Textauszug:
Marcus Krall
· 23.04.2023
Köche von Weltklasse, rustikale Abenteuer und eine atemberaubende Natur: Norwegen bietet frische Routen für neugierige Superyachteigner. BOOTE EXCLUSIV stellt das hochinteressante Reiseziel vor.
„Norwegen im Oktober?“ Meine Bekannten von der Côte d’Azur tippen sich an die Schläfen. „Möchtest du depressiv werden? Komm lieber runter nach Monaco. Wir müssen eine Yacht überführen.“
Das Angebot klingt gut, doch das Neuland lockt. Norwegen schickt sich gerade an, verstärkt große Yachten in den hohen Norden zu lotsen. „Superyacht Norway“ heißt die eigens dafür gegründete Organisation, und Ola Hiis Bergh ist ihr Marketing-Frontmann. Und entgegen aller Befürchtungen begrüßt uns der ehemalige Tourismusdirektor Bergens in seiner Heimat – einer der regenreichsten Großstädte Europas (240 Tage/Jahr) – bei strahlendem Sonnenschein. „Ich glaube, das Land möchte Werbung für sich machen“, sagt er in lupenreinem Deutsch, schmunzelt und lässt das Programm per Blitzstart beginnen – wir können nur wenige Tage bleiben, möchten aber möglichst viel sehen. Auf der Fahrt in die Stadt erklärt Hiis Bergh kurz die Historie von Superyacht Norway. Gerade einmal zwei Jahre alt ist der Verbund, der von verschiedenen Agenturen und Restaurants finanziert wird und vor allem Lobbyarbeit für die dünn besiedelte Destination (5,2 Millionen Einwohner auf 385 000 Quadratkilometern) betreibt. „Den Grundstein dafür“, so erklärt unser Fahrer, „habe ich quasi unbewusst während meiner Zeit als Tourismusdirektor gelegt.“ Als die Kreuzfahrtbranche in Europa noch in den Kinderschuhen steckt, gründet Hiis Bergh „Cruise Norway“, einen Zusammenschluss von Häfen und Anlegern, um sich bei den Reedereien besser präsentieren zu können, die dann ihre Schiffe gen Norden und nicht nur in das Mittelmeer schicken sollen. „Die Initiative war extrem erfolgreich und hat Norwegen wohl Hunderttausende von zusätzlichen Touristen beschert“, so Hiis Bergh, der nach seiner Pensionierung – der Mann ist nämlich inzwischen über 80 Jahre alt! – als Kreuzfahrt-Consultant weiterarbeitet.

Aufgaben:
A - Wie lange besteht der Verbund Superyacht Norway laut dem Textauszug über Norwegen schon?
B - Setze bitte den Textauszug über Norwegen nach seinem letzten Satz fort.
Für diese Aufgaben spielt die Auflistung keine Rolle.

Auflistung im Auszug:
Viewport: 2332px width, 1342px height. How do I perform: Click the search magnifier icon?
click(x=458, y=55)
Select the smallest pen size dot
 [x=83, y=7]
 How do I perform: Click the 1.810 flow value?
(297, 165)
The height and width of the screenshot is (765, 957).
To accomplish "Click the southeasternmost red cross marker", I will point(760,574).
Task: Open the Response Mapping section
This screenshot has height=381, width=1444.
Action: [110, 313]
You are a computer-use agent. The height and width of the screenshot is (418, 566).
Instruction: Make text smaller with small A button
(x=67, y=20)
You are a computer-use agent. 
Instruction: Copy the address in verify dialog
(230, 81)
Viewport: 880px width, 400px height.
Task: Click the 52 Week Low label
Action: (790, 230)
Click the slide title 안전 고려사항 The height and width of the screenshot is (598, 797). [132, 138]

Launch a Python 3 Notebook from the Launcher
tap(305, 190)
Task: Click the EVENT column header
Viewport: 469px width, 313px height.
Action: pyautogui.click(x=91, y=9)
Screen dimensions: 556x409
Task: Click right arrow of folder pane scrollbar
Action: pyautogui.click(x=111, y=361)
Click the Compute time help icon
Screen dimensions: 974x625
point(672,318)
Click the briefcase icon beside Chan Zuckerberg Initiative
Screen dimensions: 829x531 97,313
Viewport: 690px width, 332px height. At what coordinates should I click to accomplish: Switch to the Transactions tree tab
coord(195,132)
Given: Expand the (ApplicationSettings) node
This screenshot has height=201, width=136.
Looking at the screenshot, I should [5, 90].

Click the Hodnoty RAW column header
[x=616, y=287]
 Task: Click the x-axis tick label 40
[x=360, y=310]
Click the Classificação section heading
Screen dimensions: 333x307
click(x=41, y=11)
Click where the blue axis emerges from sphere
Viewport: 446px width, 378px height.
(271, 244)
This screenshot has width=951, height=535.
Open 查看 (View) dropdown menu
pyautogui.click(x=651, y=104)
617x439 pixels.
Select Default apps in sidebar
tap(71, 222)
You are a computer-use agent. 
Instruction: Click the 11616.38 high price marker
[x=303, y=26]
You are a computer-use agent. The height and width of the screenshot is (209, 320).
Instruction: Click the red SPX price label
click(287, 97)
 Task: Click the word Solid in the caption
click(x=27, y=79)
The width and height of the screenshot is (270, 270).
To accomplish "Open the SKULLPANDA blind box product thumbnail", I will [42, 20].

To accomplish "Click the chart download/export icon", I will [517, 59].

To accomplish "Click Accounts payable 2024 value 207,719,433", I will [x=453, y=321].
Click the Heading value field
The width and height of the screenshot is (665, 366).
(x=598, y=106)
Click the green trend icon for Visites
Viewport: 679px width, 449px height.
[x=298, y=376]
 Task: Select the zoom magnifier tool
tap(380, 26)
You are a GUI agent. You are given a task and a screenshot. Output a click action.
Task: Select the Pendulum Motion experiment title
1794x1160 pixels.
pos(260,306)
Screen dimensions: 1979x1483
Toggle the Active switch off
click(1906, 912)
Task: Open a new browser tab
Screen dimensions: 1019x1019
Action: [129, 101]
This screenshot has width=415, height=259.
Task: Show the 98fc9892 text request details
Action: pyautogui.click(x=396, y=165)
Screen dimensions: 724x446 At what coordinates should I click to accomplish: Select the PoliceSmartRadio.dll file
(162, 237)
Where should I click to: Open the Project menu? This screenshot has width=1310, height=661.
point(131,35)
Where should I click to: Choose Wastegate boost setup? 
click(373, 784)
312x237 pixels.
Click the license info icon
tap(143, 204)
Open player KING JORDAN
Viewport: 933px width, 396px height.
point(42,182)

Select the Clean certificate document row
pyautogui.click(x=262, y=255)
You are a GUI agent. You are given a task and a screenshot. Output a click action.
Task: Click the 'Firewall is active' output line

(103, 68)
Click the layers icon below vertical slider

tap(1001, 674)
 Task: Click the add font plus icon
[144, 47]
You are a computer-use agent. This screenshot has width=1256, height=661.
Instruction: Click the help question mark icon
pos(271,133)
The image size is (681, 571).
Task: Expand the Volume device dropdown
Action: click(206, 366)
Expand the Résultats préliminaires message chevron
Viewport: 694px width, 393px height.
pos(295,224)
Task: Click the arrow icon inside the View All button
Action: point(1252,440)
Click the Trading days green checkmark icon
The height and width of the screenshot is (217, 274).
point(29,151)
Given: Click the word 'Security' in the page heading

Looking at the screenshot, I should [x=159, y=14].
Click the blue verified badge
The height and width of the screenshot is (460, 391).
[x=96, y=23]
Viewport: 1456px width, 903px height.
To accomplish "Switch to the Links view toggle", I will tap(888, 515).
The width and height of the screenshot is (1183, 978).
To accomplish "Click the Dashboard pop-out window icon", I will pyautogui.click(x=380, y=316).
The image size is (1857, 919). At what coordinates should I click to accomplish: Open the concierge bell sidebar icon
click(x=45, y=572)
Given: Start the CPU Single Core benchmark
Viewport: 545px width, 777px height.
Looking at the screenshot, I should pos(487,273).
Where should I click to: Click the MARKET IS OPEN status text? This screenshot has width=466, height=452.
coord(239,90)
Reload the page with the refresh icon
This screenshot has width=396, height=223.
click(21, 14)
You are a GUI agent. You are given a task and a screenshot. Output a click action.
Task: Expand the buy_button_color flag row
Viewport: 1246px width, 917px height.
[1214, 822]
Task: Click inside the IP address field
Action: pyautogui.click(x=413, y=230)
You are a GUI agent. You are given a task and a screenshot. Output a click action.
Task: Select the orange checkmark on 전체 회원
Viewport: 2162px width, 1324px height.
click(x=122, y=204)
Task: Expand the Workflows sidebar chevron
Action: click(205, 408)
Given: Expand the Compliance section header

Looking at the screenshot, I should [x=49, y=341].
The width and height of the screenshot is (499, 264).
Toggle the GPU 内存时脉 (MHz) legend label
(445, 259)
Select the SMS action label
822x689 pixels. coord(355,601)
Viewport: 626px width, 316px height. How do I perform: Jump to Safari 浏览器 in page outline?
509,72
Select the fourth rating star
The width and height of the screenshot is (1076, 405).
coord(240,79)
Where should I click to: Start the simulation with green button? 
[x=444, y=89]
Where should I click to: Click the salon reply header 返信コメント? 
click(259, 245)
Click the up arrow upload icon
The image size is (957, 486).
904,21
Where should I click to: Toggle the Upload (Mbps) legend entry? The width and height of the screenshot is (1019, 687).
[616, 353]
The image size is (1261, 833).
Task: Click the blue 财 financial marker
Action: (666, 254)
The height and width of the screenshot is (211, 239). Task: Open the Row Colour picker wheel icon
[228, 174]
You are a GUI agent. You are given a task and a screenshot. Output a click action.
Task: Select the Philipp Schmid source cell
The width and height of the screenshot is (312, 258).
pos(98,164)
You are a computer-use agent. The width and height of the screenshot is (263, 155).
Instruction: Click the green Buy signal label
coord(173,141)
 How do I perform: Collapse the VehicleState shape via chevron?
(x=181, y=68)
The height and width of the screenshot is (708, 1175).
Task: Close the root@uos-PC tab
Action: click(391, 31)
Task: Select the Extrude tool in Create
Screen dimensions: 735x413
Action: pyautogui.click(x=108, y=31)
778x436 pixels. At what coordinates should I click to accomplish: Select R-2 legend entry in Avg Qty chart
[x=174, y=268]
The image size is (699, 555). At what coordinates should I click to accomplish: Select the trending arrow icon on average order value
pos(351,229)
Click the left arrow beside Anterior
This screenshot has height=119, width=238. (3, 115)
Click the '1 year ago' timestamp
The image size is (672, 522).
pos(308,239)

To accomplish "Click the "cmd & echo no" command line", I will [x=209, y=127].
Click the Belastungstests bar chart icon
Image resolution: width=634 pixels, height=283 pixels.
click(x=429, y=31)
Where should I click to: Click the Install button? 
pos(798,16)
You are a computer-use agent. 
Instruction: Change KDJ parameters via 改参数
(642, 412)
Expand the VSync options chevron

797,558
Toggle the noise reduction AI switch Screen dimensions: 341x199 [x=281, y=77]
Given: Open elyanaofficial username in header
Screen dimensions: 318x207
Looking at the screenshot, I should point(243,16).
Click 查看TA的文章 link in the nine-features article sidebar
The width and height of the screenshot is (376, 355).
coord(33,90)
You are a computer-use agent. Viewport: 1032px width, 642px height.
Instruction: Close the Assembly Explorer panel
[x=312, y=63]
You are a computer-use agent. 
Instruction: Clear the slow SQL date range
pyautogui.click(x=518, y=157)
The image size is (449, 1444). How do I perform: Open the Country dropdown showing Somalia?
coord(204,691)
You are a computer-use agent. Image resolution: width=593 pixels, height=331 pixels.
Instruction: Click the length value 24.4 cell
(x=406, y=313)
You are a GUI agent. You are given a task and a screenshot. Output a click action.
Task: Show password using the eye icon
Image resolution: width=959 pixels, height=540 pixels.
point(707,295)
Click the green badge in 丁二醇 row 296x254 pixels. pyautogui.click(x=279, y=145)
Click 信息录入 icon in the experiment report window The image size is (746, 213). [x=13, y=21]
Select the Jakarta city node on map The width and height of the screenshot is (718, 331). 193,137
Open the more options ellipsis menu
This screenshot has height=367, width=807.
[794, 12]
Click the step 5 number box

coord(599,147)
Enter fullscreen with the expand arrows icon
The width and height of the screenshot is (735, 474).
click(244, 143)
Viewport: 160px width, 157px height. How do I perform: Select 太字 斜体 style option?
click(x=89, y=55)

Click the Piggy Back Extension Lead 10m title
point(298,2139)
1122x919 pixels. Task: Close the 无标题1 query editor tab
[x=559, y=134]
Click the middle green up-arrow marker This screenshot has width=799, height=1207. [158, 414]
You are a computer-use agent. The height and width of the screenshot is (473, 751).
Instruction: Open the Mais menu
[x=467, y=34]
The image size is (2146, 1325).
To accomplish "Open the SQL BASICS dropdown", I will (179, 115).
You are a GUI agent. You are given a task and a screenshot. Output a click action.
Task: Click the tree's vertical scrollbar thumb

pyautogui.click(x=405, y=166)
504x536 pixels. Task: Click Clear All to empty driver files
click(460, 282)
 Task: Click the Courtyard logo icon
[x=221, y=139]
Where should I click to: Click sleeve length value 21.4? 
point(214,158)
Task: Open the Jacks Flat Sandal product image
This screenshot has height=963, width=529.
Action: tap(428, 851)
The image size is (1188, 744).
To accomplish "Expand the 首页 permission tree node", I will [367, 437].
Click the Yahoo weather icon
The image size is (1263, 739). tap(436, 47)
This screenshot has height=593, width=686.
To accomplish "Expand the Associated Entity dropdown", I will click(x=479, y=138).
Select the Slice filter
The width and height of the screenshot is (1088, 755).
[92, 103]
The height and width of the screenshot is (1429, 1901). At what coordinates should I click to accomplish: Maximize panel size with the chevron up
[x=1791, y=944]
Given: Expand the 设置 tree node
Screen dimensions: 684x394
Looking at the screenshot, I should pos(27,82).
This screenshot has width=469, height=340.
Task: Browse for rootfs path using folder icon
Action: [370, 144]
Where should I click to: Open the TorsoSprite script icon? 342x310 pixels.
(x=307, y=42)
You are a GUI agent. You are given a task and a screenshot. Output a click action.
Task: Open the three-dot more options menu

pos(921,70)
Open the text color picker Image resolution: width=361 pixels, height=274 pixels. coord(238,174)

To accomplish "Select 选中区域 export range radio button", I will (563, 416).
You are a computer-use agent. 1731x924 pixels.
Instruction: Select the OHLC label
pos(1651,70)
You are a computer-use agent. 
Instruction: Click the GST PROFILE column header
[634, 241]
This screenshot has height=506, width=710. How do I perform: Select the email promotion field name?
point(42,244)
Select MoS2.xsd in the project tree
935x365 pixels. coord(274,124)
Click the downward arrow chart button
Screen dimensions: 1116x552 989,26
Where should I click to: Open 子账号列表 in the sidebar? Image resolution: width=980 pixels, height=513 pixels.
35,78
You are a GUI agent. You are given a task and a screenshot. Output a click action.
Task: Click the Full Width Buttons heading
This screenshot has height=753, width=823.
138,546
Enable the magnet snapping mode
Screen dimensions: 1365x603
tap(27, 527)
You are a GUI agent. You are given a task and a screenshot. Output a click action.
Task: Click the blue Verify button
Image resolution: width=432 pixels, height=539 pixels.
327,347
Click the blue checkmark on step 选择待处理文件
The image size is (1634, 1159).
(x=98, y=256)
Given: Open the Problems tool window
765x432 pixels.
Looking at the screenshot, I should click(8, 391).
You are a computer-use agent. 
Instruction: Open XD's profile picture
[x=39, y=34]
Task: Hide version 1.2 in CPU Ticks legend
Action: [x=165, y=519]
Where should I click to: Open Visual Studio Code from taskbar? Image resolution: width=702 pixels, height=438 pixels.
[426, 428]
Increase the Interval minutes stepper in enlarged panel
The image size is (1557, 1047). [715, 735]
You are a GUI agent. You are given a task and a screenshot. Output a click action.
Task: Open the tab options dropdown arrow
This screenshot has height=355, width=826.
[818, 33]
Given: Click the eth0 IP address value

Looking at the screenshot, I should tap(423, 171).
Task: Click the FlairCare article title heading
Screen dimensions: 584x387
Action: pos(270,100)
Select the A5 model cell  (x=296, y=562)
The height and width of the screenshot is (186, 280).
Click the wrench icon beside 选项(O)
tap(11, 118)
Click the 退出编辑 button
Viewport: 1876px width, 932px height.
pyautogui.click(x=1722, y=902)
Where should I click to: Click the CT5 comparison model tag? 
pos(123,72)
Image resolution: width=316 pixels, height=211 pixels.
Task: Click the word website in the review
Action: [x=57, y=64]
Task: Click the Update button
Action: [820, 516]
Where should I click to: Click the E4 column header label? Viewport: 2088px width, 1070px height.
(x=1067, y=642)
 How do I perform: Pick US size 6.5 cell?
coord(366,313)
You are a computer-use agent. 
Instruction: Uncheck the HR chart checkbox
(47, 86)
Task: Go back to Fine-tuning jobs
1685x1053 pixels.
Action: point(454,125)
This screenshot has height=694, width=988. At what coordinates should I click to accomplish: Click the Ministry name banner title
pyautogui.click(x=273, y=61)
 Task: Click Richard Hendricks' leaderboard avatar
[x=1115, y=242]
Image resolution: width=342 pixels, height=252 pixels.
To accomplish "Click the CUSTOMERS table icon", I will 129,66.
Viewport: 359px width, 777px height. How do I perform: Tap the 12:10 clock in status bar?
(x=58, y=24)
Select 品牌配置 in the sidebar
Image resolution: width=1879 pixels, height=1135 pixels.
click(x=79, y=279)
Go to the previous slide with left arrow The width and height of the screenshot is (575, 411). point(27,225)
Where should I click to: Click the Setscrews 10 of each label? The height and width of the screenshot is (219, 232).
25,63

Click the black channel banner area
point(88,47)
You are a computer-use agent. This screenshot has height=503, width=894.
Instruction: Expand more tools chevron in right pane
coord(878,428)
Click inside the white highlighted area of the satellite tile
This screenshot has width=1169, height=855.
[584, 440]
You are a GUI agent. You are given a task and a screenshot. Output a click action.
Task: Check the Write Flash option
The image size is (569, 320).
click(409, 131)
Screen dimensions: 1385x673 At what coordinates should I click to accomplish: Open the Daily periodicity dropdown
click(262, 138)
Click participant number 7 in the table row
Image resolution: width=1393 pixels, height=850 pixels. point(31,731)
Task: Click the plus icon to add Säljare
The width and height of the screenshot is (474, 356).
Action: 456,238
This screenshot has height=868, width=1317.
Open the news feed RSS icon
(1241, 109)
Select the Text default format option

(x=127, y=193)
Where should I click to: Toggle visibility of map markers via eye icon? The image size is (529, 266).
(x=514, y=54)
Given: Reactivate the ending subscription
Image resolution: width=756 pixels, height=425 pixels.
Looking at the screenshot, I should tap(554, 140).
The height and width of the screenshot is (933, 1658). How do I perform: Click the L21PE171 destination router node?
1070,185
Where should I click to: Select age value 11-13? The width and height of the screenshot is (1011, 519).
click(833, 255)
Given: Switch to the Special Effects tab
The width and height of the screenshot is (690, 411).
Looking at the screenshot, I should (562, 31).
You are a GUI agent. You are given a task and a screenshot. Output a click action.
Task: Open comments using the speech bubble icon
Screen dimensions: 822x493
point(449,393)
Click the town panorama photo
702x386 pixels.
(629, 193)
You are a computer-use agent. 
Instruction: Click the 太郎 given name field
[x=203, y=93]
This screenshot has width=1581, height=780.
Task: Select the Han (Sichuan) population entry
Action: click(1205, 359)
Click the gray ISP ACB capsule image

Antworten:
A - Gerade einmal zwei Jahre.

B -
Die Anfrage von Inge Halstensen aus Bekkjarvik, rund 25 Seemeilen südlich von Bergen, bringt dann das Thema Superyacht endgültig ins Rollen. Halstensen möchte mit seinem Hotel samt angeschlossenem Restaurant auch gern vom Kreuzfahrtboom profitieren. Die Anlage stellt sich jedoch als zu klein für die inzwischen sehr voluminösen und mitunter mit vielen Tausend Passagieren besetzten Schiffe heraus. „Hier hast du keine Kapazität für mehr als 500 Gäste“, lautet das Resümee von Hiis Bergh. Er schlägt dem sichtlich enttäuschten Halstensen jedoch eine Alternative vor: Große Yachten könne man hier sehr wohl unterbringen. Halstensen – vom Naturell her vielleicht noch etwas zurückhaltender als der gemeine Norweger – soll förmlich gejubelt, Hiis Bergh jegliche Unterstützung zugesagt, aber auch zur Bedingung gemacht haben, dass sich Halstensen um den Aufbau einer gewissen Infrastruktur kümmere. „Mit nur einem Satz“, so Hiis Bergh, „hatte ich quasi einen neuen Job.“
Inzwischen rollen wir durch die Innenstadt Bergens. Es steht an: ein Lunch auf dem Fischmarkt („Fisketorget“ auf Norwegisch) sowie eine Fahrt mit der Fløibanen, die auf einen der sieben Hügel führt, die Bergen umgeben und der 280 000-Einwohner-Stadt eben so viel Regen bescheren, weil die Wolken an ihnen hängen bleiben. Es sind zwei empfehlenswerte Programmpunkte: Auf dem Fischmarkt gibt es einen Crashkurs in Sachen Nordmeer-Seafood, das auch auf die Yachten geliefert wird – selbst die langbeinigen Königskrabben –, und vom 320 Meter hohen Fløyen überblicken wir die Stadt und insbesondere die Anleger für die großen Yachten. Zentraler, das wird von hier oben klar, kann man in Bergen eigentlich nicht residieren. Gigayachten wie „A“ oder „Eclipse“, die beide schon hier waren, ankern oder legen am Festingskaien an. Mehrere bis 60 Meter lange Formate machen direkt vor dem 4-Sterne-Hotel „Havnekontoret“ fest und befinden sich damit nur wenige Schritte von der historischen Tyskebryggen (Deutsche Brücke) und ihren Handelshäusern aus der Hanse-Zeit entfernt.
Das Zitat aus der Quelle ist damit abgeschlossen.